-- WORK ITEM --
With every picture left out, restate the listing below exactly as written.

-- GIVEN RECORDS --
/---

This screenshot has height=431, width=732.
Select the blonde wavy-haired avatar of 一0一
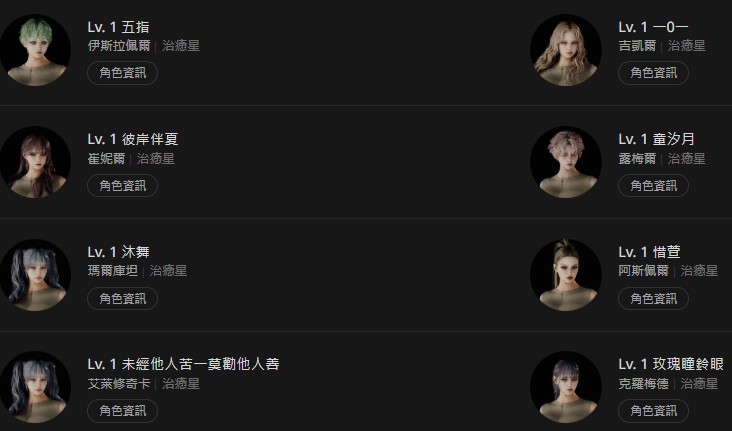(x=566, y=50)
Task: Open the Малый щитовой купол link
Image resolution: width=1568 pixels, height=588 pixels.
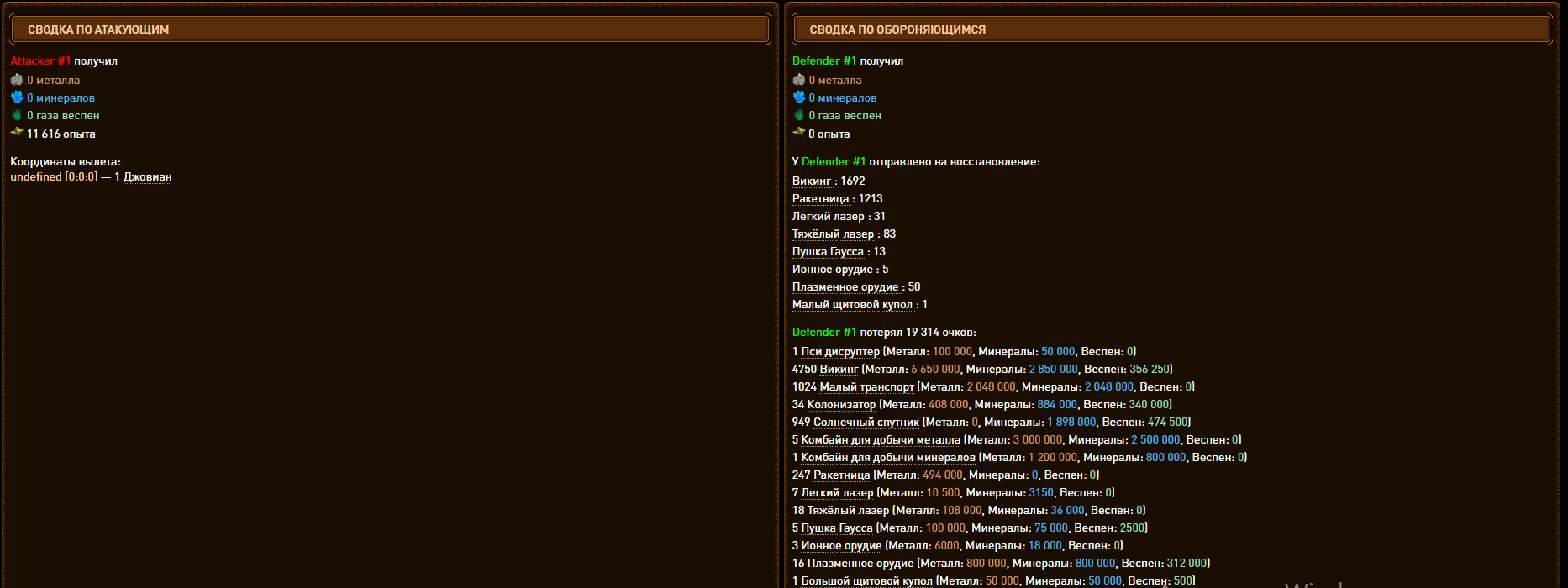Action: 852,305
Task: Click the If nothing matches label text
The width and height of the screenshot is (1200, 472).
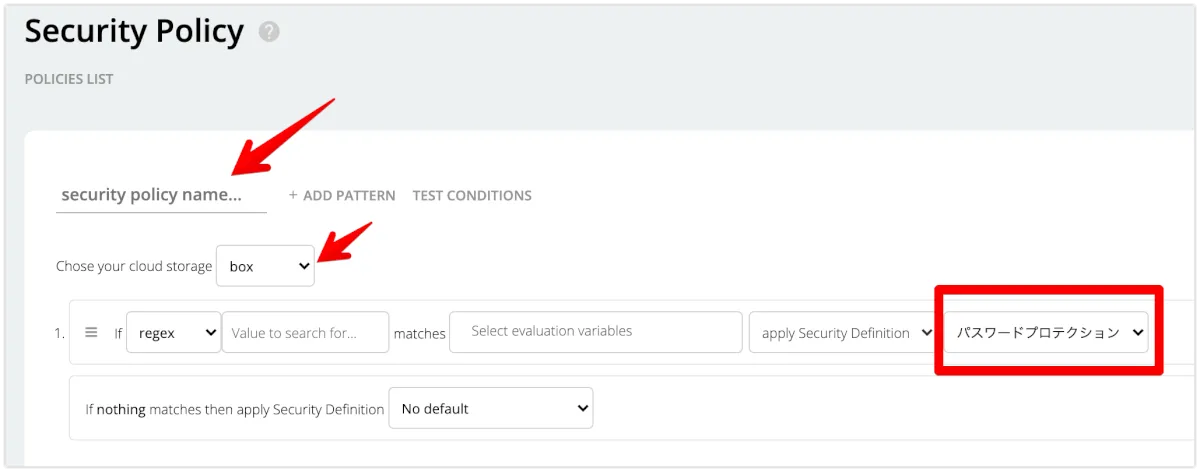Action: point(234,409)
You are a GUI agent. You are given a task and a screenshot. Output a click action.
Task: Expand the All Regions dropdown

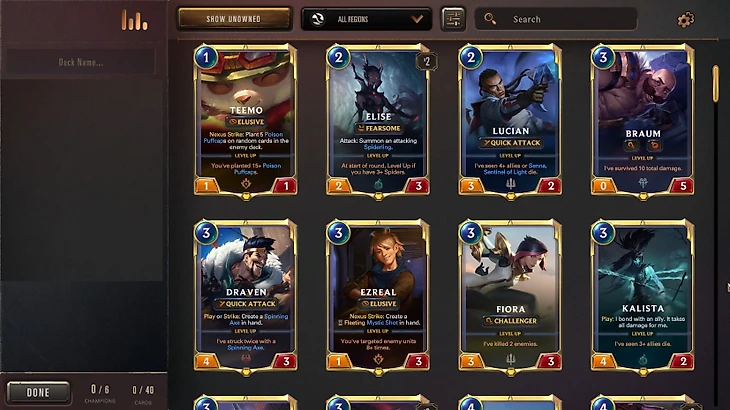pyautogui.click(x=366, y=19)
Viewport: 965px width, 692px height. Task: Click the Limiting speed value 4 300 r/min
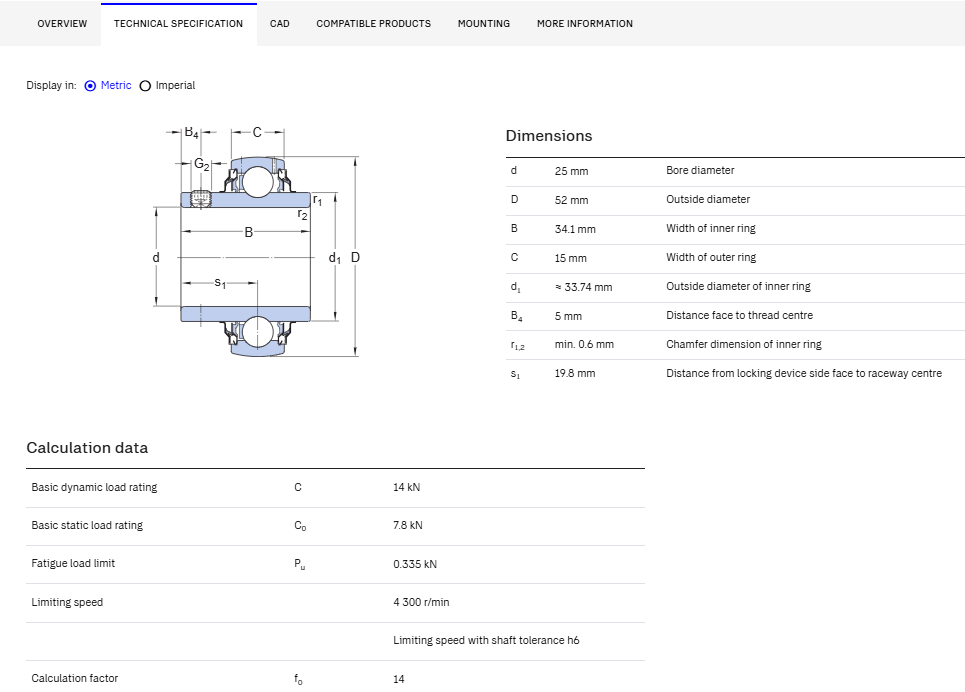(422, 602)
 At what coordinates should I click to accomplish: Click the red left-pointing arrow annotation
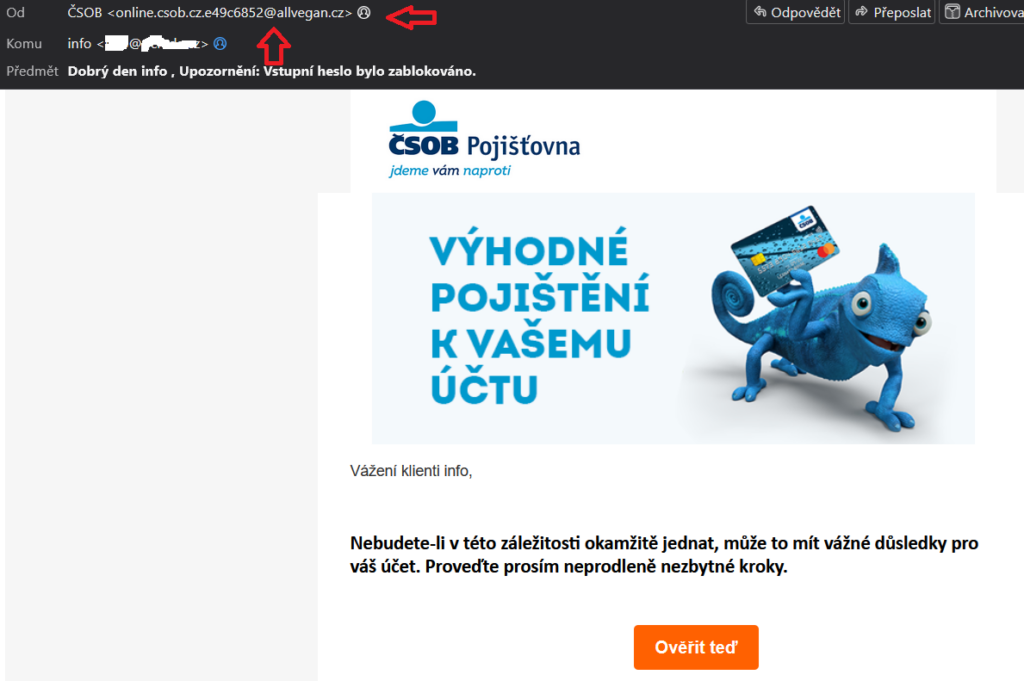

\---

-- SOLUTION FOR THIS PROBLEM --
This screenshot has height=431, width=732.
Select the blonde wavy-haired avatar of 一0一
(x=566, y=50)
Task: Open the Малый щитовой купол link
Image resolution: width=1568 pixels, height=588 pixels.
Action: 852,305
Task: Click the If nothing matches label text
The width and height of the screenshot is (1200, 472).
Action: point(234,409)
You are a GUI agent. You are given a task and a screenshot. Output a click action.
Task: Expand the All Regions dropdown

pyautogui.click(x=366, y=19)
Viewport: 965px width, 692px height. Task: Click the Limiting speed value 4 300 r/min
(422, 602)
 At what coordinates should I click to accomplish: Click the red left-pointing arrow annotation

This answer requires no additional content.